13.
(a)
Mr. Abraham is employed in Chennai. His
pay particulars are as follows:
Basic salary Rs. 12,000 p.m.
D.A. Rs. 3,000 (p.m.) (not forming part of
salary)
HRA Rs. 6,000 (p.m) (actual rent is
7,000 p.m.)
Calculate taxable HRA.
Answers
Answer:
House rent allowance (HRA) is a basic component of your salary. However, most of us are not familiar about the rules that can help us save tax on it. If you are a salaried employee living on rent, then here's how you can use HRA to reduce your tax liability.

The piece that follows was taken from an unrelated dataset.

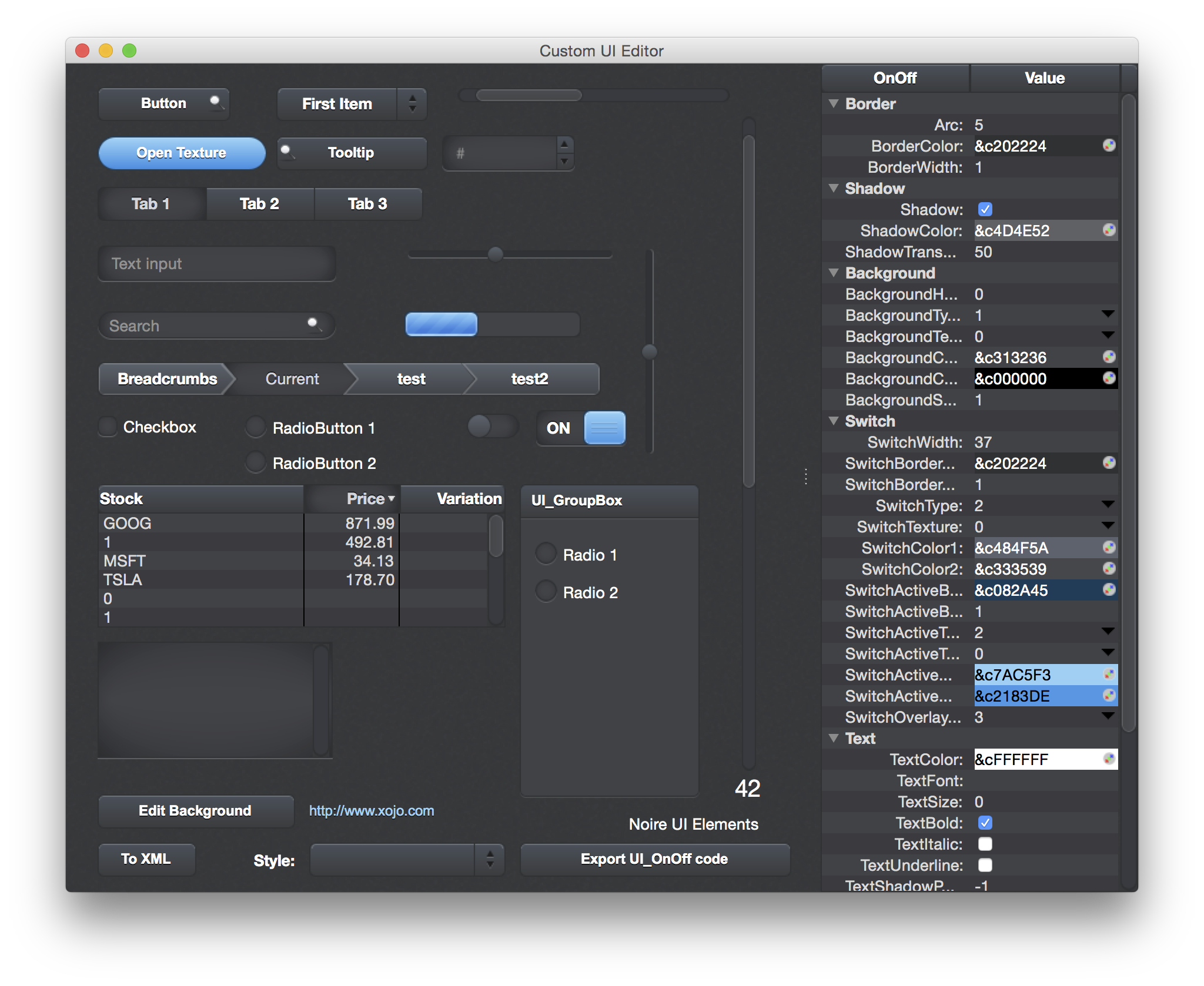The height and width of the screenshot is (986, 1204).
Task: Click the horizontal slider knob
Action: 496,254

Calculation of tax-exempt HRA amount
The amount of HRA received by you from your employer is not fully exempt from tax. The tax-exempt portion of the HRA is actually the minimum of the following:
a) Actual HRA received from employer
b) 50 percent of the 'salary' if the accommodation is in the metro cities (Delhi, Mumbai, Chennai, Kolkata) or else 40 percent for other cities
c) Excess rent paid annually over 10 percent of the annual 'salary'
Here 'salary' means basic salary, dearness allowance (DA) (if it forms part of the retirement benefit) and commission received on the basis of percentage of turnover. No other allowances like special allowance are added into to your salary for computing the tax-exempted HRA amount.